18: "başka yer başka zaman"

8.1K 848 861
                                    

Müslüm Gürses - Nilüfer

zamanın eli değdi bize :')

BÖLÜM 18: BAŞKA YER BAŞKA ZAMAN

Bir hafta.

Onun da gönlünün benim için tutuştuğunu söylemesinin, Feridun'un ardından gitmesinin ve beni görmezden gelmeye yemin edişinin üzerinde koskoca bir hafta geçti.

Ona hasret olan gözlerim kepenk vurdu kendisine. Bakamadım, dokunamadım, konuşamadım. Bir hasretti, yandı tutuştu yüreğim. Söndüremedim.

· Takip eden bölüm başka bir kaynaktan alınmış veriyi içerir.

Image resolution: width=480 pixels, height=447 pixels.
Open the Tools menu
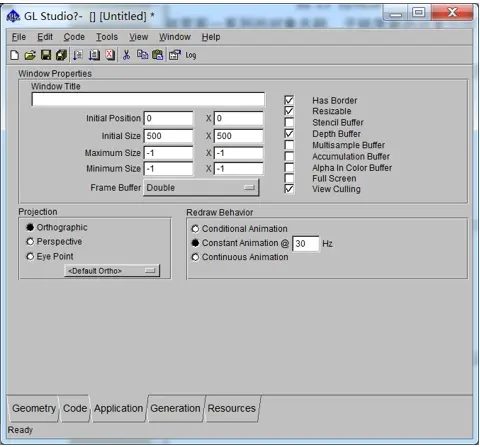pos(107,37)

Keşke her şey insanın kendine söylediği kadar kolay olsaydı. Değildi. Bu yüzden de parçalıyor ve yok ediyordu. Ne kadar güçlü ne kadar kırılganız aslında. Üzerimize dağlar devrilse ayakta durabilirken ufacık bir sarsıntıda yerle bir oluyorduk. Ailemden gayri düşüp bambaşka bir hayata bile uyum sağlamışken onun benden kopmasına ne yazık ki alışamamıştım. Her seferinde kızgın demirlerle dağlanıyordu yüreğim.

Öztürk yalnızca kanat çırpsa yetiyordu içimde fırtınaların kopmasına.

Olağanüstü bir şekilde tüm hayatımdan kopup kendimi burada bulmamın bir anlamı olmalı diye düşünmeyi çok istiyordum. Bu sayede her şeyin yoluna gireceğini, kaderimin burada olduğunu, bu şekilde yazıldığına inanmalıydım ama geldiğimden beri gün yüzü görmemiştim ki inanayım. Anlamaya çalışıyordum, nasıl bir şey beni buralara sürüklemişti? Sebebi neydi? Bunca dert bunca keder için miydi her şey?

Makûs talihime bir küskünlük vardı içimde.

Başka bir zamanda başka bir mekânda tanımak isterdim onu. Elini özgürce tutabileceğim, çekinecek kimselerin olmadığı bir yerde doyasıya öpeceğim. Yüz yıl sonrası, belki bin... Ama burada, bu şekilde değil.

"Artık geri ver, geri veremezsin aldıklarını," diye eşlik ettim zihnimde çalan şarkıya. Gözlerimi ayırmadığım beyaz tavan şu son günlerde çoğu kişiden daha güzel bir dostluk yapmıştı bana. Derdimi, sırlarımı ona sesli bir şekilde anlatmamış olsam da beni anladığını biliyordum. Gerçi o da konuşmayı pek sevmiyordu ama beni anladığına emindim. Hiç değilse ona ihtiyacım olduğunda nerede olduğunu biliyordum.

"Her şeyi al, bana beni geri ver. Bir şansım olsun."

Günlerden 4 Şubat yani Vefa'nın doğum günüydü.

Vefa... Cidden var mıydı? Bir yerlerde yaşıyor muydu? Yoksa benim zihnimde uydurduğum bir karakter miydi?

Annemi, babamı düşündüm... Yüzleri suratımdan siliniyordu. Seslerini çoktan unutmuştum. Kendi yalanıma bile inanmaya başladığımı düşünüyordum. Belki de gerçekten askerden kaçmıştım? 2017 olayı tamamen kafamda kurduğum bir dünya olabilirdi.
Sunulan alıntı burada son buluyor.